Communities all over the world are struggling to find solutions
to the problem of discrimination based on race, ethnic origin,
gender, sexual orientation, or religion — and Portland is
no different.
That’s why this week, after four years without any governmental
office whose mission is dealing with discrimination, Mayor
Potter brought legislation to the city council that will create
a new human relations commission, to handle discrimination
claims, educate the public about the issues, advocate for
equality and advise other agencies and organizations.
“I’m truly excited by the possibilities …,” Mayor Potter
said last week. “I think the time is right and the growing
diversity of Portland demands it.
“It’s time – it should have never gone away and we’re looking
at ways to make sure it never goes away again.”
The Council was set to vote on the proposal Wednesday night,
past press deadlines for The Skanner.
Yet even with a framework in place, the commission’s job
description remains open. That’s because the commission will
have to set its own priorities as it goes along, says consultant
Lew Frederick, who helped research and write the recommendation
to create an independent city-funded commission.

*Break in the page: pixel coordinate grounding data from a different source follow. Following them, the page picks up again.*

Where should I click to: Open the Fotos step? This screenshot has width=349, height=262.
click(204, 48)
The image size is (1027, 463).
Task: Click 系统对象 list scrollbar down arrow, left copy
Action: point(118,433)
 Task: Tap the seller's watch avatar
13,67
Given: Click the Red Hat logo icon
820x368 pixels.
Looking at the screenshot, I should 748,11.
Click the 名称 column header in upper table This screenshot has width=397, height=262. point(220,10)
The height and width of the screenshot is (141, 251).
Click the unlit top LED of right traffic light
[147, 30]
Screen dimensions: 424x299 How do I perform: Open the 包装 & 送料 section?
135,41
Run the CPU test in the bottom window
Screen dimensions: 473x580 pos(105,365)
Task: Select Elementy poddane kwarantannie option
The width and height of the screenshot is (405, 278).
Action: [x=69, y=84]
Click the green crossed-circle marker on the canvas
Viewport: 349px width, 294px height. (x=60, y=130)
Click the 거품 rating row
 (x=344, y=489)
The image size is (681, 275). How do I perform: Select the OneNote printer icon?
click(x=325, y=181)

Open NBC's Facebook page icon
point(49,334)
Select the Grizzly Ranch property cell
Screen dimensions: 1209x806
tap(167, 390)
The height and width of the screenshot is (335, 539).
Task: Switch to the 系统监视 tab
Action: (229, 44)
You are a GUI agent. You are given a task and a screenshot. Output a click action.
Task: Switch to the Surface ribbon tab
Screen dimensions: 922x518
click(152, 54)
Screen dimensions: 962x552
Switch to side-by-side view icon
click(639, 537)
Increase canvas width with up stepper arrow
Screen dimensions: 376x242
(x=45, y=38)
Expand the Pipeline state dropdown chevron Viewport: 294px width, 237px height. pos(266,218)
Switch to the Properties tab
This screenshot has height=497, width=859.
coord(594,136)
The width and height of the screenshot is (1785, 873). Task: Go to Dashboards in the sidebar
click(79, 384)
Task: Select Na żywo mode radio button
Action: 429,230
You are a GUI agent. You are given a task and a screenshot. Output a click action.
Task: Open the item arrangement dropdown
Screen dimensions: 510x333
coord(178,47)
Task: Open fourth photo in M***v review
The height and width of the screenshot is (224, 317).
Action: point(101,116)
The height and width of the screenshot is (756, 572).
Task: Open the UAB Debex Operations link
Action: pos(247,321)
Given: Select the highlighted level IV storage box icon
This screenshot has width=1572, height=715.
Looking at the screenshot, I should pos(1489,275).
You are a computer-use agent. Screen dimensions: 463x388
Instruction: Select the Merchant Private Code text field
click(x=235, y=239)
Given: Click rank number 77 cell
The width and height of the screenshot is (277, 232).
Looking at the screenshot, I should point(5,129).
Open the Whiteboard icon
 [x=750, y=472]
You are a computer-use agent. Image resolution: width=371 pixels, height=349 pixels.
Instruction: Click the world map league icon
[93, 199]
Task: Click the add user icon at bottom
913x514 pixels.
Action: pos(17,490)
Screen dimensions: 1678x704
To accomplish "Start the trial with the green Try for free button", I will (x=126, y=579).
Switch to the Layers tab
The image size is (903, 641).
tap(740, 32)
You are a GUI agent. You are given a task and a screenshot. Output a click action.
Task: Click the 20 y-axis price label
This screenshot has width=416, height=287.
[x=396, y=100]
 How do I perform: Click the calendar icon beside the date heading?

What is clear is that to ensure the rights of all people
are respected, the commission will use four strategies – education,
research, advocacy and intervention.
“There are a range of expectations,” Frederick says. “Some
are very much advisory and others are very hands on. We decided
that enforcement wasn’t going to fit for Portland. We’re not
taking the enforcement tack so the commission can focus on
education, advocacy and can lobby for change.”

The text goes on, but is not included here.